Bradley McGregor, MD: The patient had a multidisciplinary evaluation and after extensive discussion, it was felt that he could undergo successful surgery without need for preoperative therapy. He underwent left nephrectomy, and final pathology, as you can see here, with lymph node dissection actually showed no lymph nodes involved, negative margins. It was a Fuhrman grade 3 clear cell carcinoma, T3 with no sarcomatoid features.

Robert Motzer, MD: Is this, in terms of this patient’s having his disease completely refracted, would he be considered at low risk for recurrence or high risk for recurrence? And how would you make that determination?

Bradley McGregor, MD: I would consider him at high risk for recurrence. He had a pathological T3, high-grade disease. Thus, certainly I would be worried about his risk of recurrence in the upcoming 2 to 5 years.
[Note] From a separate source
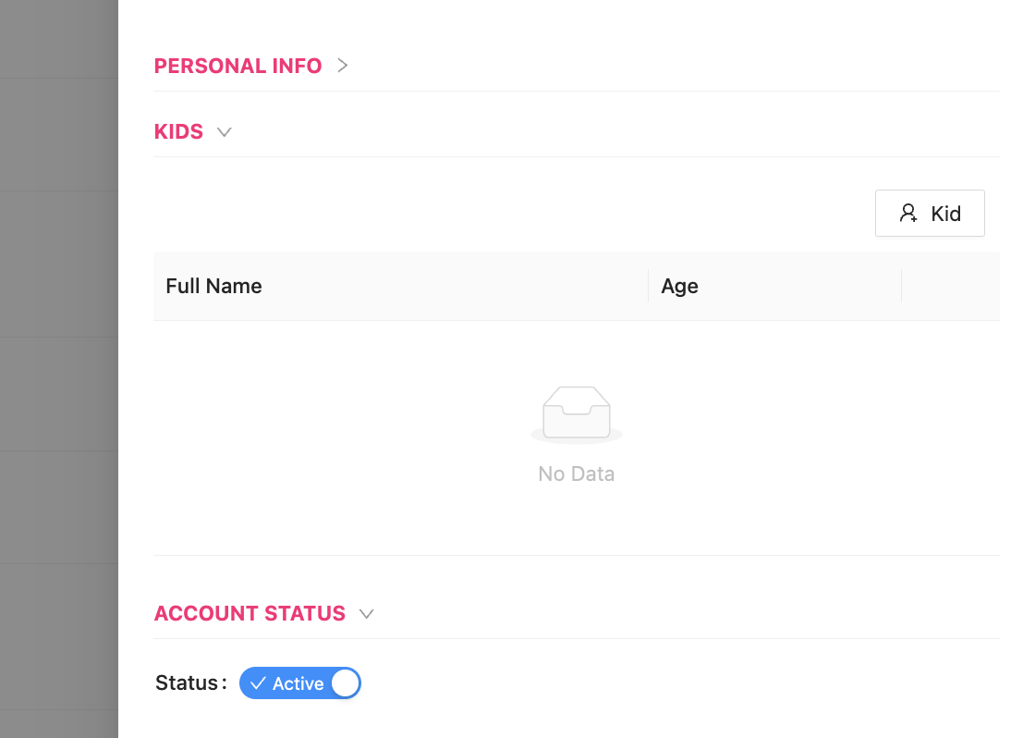Click the empty inbox No Data icon

[x=577, y=413]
Robert Motzer, MD: The standard of care is surveillance for people with locally advanced renal cell carcinoma, based on the lack of data suggesting systemic therapy played a role. Now, Tom, you’ve been involved in this field back through the early days of sunitinib, and at the time when sunitinib and the other TKIs [tyrosine kinase inhibitors] showed promise in patients with metastatic disease, I think we all had high hopes that they would pan out in the adjuvant setting. What’s your feeling in terms of TKI adjuvant therapy, and if sunitinib is approved, is that something that you’ve been using? Where do you go with the TKIs as an adjuvant therapy?

Tom Hutson, DO, PharmD: Yes. I think in 2021, it’s difficult and challenging to want to give sunitinib in the adjuvant setting. There was some excitement when the 1 positive trial that we had was there and maybe some of the other agents, adjuvant trials were not yet available, that we may be on to something. But the reality is in my experience of the handful of folks I’ve offered adjuvant sunitinib to and who have taken it, is it’s mirrored the clinical trial experience where patients are unable to take it for very long at all.
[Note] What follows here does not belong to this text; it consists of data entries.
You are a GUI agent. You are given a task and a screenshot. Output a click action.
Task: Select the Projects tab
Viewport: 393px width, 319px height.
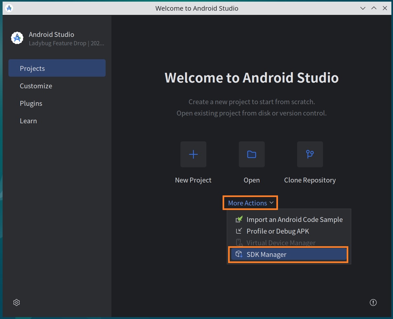click(x=57, y=68)
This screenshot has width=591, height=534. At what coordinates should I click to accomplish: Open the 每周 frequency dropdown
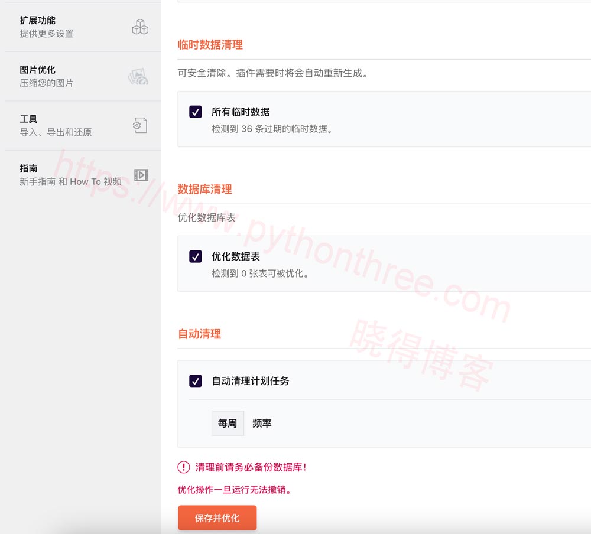(x=228, y=424)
There’s really a very modest benefit in patients who are able to take sunitinib. The whole mechanism of how that would work has always been somewhat concerning to me because micrometastatic disease generally is not a disease that is relying upon, I would think, angiogenesis as its strategy to survive. Thus, I’ve always wondered with micrometastatic disease, how well a TKI, which is really not affecting the tumor itself, it’s the microenvironment, would work. It’s not unsurprising, although we hoped, but not unsurprising that there was minimal benefit. Thus, I don’t see that its use is supported wide scale. You can certainly mention it to patients there, but beyond that it’s hard to encourage patients to go down that route.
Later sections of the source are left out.